Rewrite the part of the midazolam article starting at "Anesthesiologists say midazolam" and ending at "drugs kick in.", putting "tranquilizer" in place of "sedative".

> **EXTRACT TO READ**

########

Midazolam, Used in Botched Oklahoma Execution, Tied to Two Other Cases Seen as Troubling.

Anesthesiologists say midazolam works like a dream. A few milligrams of the sedative calms patients’ preoperative anxiety, while leaving them alert enough to talk with doctors and nurses before the more potent drugs kick in.

Reviews of its newer role as part of states’ lethal-injection protocols aren’t as unanimous.

The drug, made by several companies in the U.S., has come into the spotlight with April’s high-profile botched execution in Oklahoma, the first in that state to use midazolam. State officials injected Clayton Lockett, convicted of kidnapping and murdering a 19-year-old woman, with 100 milligrams of midazolam to render him unconscious. They then injected another drug to paralyze him and a third to stop his heart.

According to witnesses, Mr. Lockett initially appeared to lose consciousness, but shortly thereafter began to writhe and mumble and lift himself up. Forty minutes later, he died of an unintended apparent heart attack, after officials halted the procedure. A spokesman for the Oklahoma Department of Corrections said that Mr. Lockett apparently suffered “vein failure,” making it hard to administer the drugs.

########

> **DATA**
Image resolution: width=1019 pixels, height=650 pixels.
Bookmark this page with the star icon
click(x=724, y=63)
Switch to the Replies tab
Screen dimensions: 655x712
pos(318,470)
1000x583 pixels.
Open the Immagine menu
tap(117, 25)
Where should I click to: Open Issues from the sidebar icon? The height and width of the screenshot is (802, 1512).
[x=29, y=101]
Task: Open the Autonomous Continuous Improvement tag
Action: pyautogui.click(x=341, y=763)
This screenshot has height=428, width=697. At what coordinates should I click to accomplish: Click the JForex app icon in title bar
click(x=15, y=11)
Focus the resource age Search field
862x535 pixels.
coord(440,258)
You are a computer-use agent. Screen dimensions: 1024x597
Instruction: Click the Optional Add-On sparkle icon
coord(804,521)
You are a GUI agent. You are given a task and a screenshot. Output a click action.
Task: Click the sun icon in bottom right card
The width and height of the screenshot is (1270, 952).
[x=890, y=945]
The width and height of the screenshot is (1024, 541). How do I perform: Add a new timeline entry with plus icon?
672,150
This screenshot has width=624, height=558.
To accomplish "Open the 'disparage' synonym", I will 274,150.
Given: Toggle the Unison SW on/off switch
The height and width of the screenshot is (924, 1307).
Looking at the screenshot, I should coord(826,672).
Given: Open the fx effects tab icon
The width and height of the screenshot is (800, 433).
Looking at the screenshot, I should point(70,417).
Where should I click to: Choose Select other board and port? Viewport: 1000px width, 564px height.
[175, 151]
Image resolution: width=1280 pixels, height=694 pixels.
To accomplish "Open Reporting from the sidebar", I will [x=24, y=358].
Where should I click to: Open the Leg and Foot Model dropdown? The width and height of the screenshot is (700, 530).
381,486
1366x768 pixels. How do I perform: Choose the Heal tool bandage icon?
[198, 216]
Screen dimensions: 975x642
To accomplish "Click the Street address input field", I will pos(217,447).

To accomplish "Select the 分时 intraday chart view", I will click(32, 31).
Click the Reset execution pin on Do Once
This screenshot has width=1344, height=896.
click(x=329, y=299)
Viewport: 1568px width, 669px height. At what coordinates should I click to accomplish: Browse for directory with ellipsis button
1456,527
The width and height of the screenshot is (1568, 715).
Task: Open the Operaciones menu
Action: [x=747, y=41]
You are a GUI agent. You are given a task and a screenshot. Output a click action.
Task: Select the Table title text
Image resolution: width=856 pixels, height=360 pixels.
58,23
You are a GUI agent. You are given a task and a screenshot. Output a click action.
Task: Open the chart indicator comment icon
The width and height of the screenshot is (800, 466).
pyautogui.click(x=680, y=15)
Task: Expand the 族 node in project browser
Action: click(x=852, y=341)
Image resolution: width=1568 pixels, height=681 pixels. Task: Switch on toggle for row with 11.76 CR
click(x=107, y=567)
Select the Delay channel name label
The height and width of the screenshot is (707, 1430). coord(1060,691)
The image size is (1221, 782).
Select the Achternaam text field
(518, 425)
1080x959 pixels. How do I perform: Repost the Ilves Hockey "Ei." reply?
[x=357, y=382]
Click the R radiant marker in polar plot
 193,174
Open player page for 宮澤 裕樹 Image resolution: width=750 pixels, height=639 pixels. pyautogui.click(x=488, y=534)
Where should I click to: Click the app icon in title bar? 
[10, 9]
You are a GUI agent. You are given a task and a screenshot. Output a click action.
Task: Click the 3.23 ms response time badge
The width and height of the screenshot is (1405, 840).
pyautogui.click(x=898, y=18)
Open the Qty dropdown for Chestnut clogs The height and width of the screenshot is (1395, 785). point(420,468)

########

> **WRITTEN RESPONSE**
Anesthesiologists say midazolam works like a dream. A few milligrams of the tranquilizer calms patients’ preoperative anxiety, while leaving them alert enough to talk with doctors and nurses before the more potent drugs kick in.